The authors' basic premise is that too often Main Street small retail businesses have grown fat and lazy. They
have not had to compete for customers and so they are run on auto-pilot, with indifference to their customers.
Then, when faced with a competitor who has better prices, better location and big marketing budgets, they cry
foul and fold up. But the fact is you can compete against the super retailers and win. In a nutshell, you do it by
changing the way you do business, by being smarter, working harder, and by focusing on the customer. You cut
waste, you position your business smartly, and you do a better job marketing and selling to your customers.
Finally, you have to recognize you are in a fight for survival of your business and be willing to go at it.

All in all, Archer and Taylor provide an excellent battle plan for saving Main Street America from the threat
presented by the retail giants. If you are faced with that prospect, then pick up a copy of Up Against the
Wal-Marts. It just might help you keep your business.
  • Darksinger
I have no relationship with anyone connected with this book - it just sounds like I do. We stumbled across this book- and have now bought more than 12 copies for our key staff over three years.
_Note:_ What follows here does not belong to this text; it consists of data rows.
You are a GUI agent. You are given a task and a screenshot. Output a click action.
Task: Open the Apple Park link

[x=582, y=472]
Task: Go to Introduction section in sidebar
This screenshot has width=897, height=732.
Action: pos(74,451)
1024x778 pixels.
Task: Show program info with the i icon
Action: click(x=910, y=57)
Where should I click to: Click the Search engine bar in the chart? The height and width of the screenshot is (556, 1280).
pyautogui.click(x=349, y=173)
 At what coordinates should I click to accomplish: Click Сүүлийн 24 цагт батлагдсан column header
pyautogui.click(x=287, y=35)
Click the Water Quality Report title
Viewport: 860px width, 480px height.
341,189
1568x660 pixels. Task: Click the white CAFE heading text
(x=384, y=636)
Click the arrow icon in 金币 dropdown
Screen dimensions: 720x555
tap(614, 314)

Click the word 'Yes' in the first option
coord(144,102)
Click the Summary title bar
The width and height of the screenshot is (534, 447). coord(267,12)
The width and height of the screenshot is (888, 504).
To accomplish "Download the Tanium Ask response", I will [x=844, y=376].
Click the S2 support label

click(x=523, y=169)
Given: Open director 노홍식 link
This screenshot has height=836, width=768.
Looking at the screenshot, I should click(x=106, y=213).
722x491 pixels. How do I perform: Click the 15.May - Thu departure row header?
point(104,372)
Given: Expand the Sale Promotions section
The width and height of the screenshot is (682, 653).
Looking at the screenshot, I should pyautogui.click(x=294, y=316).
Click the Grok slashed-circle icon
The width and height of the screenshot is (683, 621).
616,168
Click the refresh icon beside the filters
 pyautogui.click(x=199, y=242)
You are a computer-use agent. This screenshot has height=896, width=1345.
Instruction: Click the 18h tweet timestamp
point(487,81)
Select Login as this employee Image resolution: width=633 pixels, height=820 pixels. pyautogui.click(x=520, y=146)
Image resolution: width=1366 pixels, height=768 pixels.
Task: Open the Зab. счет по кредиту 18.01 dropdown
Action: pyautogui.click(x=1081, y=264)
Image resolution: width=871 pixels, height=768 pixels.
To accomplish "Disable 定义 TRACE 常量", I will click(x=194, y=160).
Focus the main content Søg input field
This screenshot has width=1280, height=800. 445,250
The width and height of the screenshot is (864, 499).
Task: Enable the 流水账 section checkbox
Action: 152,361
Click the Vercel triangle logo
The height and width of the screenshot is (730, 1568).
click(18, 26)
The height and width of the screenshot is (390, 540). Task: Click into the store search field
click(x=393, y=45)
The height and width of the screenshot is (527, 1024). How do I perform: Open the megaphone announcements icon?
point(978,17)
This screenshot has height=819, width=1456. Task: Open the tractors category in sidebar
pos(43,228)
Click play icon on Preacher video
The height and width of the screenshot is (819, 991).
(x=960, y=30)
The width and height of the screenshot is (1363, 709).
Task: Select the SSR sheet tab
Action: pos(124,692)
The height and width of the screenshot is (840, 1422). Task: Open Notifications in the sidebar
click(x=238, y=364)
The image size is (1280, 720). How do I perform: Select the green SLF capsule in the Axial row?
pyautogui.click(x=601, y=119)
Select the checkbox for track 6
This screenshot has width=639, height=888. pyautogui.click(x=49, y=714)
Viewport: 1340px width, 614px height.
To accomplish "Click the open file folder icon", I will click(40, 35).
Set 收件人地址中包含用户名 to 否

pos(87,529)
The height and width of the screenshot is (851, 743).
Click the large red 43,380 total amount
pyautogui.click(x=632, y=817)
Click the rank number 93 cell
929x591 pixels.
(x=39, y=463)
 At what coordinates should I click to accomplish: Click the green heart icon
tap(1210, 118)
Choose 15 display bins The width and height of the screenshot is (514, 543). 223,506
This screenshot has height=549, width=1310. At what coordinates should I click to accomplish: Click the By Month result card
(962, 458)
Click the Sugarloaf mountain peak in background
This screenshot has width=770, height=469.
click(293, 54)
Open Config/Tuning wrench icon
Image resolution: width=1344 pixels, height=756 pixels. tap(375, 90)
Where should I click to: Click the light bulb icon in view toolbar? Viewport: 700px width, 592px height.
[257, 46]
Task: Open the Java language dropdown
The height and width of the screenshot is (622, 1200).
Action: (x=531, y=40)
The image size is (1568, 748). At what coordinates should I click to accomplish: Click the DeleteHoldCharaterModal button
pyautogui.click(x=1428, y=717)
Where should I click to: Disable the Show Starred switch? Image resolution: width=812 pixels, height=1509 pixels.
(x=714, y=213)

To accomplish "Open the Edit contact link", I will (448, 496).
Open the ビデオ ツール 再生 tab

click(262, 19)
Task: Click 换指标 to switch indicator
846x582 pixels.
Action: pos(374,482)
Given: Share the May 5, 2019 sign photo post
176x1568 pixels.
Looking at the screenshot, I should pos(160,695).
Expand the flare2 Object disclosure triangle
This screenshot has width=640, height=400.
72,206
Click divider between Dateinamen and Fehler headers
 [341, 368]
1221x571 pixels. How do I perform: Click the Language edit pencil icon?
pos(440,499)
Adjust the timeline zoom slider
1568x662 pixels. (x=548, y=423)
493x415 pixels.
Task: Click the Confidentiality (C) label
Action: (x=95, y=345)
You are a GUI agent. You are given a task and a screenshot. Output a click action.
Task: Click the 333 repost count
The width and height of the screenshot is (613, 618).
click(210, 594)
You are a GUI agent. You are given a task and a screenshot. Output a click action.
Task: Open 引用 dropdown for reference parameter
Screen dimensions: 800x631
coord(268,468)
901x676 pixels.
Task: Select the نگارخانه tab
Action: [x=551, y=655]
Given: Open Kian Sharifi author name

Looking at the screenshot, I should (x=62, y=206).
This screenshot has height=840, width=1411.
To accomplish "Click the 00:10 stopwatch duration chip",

IT IS the BEST TRAINING BOOK for RETAIL MANAGERS I HAVE EVER SEEN. Whoops - sorry I get excited - but you get my point.
It is NOT about Wal-Mart - it is about being smart in operating your own business - and when you are smart - you have a much better chance of success.
Every chapter is solid with good info -- no fluff.
Try it
  • Buzalas
I can see that this book may have added value in 1994, but it is entirely out-dated at this point. The copywrite itself is from 1994, and the examples are dated back to that point. I am interested in seeing if the customer examples they list are actually still in business. Although I am sure they are, the techniques recommended in this book are only 1/2 the story for a modern day business. Perhaps the authors could update the book, with new statistics for the Wal-Mart's of the world, along with strategies to succeed on the Internet. It is a little strange to read a book that talks about how important it is to fax, and to trim phone bills by dialing after 11pm... as I said, this book is for the dinosaurs.
  • Doulkree
This book covers everything you need to know about marketing and customer service for the large or small retail store. It's written in a easy to read style and gives ideas that can be used immediatly. Its help in developing our employee manual. I strongly recomend it!